En el congreso de la Sociedad Americana de Oncología Clínica (ASCO, por sus siglas en inglés), celebrado hace unas semanas en Chicago y al que este diario acudió invitado por Roche, también se presentó un estudio internacional que valida la indicación agnóstica de una terapia dirigida, el entrectinib, en tumores pediátricos. “El entrectinib inhibe un receptor celular (NTRAK,) que es importante en los tumores donde hay una fusión de este gen porque ayuda a la proliferación celular”, explica Elena Garralda, investigadora del VHIO. En este estudio Basket se incluyeron pacientes pediátricos con tumores sólidos, también en el sistema nervioso central.

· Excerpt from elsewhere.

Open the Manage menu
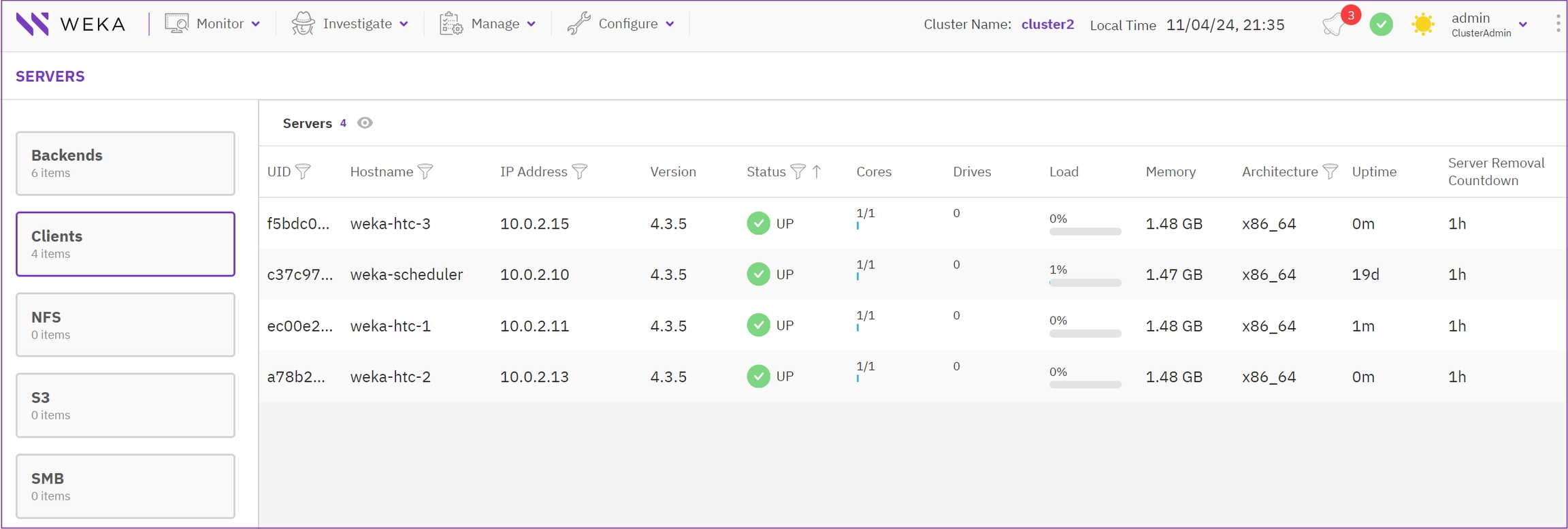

En todos los casos incluidos en el ensayo (29 niños) hubo una respuesta por parte del tumor. Frenó su crecimiento, redujo su volumen más de un 30% o incluso, en tres de los menores, desapareció. “Hay determinadas alteraciones que marcan el comportamiento del tumor, independientemente del tejido. Donde hay más experiencia en este campo es en los adultos”, agrega Garralda. De hecho, en el congreso de la Sociedad Europea de Oncología Médica (ESMO), celebrado el pasado otoño en Alemania, ya se presentaron resultados favorables del entrectinib en adultos en varios tipos de tumor, independientemente de su localización o de si se habían diseminado o no al sistema nervioso central.

Tabernero también participó en un estudio con varios tipos de tumores que tenían en común la mutación BRAF. “Cogimos pacientes con tumores donde era muy frecuente la mutación, como cáncer colorrectal, de pulmón, de las vías biliares. De todo, excepto melanoma y tiroides. Y demostramos que en la mayoría de los tumores, aunque no en todos, el inhibidor de BRAF era activo. Este estudio era preliminar pero ya hay otros que también se están haciendo de esta manera, como ensayos con la mutación HER2 o de TRK”, apunta el director del VHIO.

Los expertos coinciden en que los estudios Basket están “en boga” y la investigación en busca de la indicación agnóstica del tratamiento empieza a tomar forma. Pero esta perspectiva, paradigma de la medicina personalizada, tampoco será la solución a la mayoría de los tumores. Para empezar, porque las alteraciones a las que se dirigen suelen ser poco frecuentes y, además, no todas estas peculiaridades moleculares son capitales para entender el comportamiento del tumor. “Si tú tienes una alteración genética que es un driver [conductor] de la enfermedad, prácticamente te da igual el tipo de enfermedad que sea. Pero en otros casos, las alteraciones no son tan drivers y hay que tener en cuenta el tipo de tumor que es”, señala Tabernero.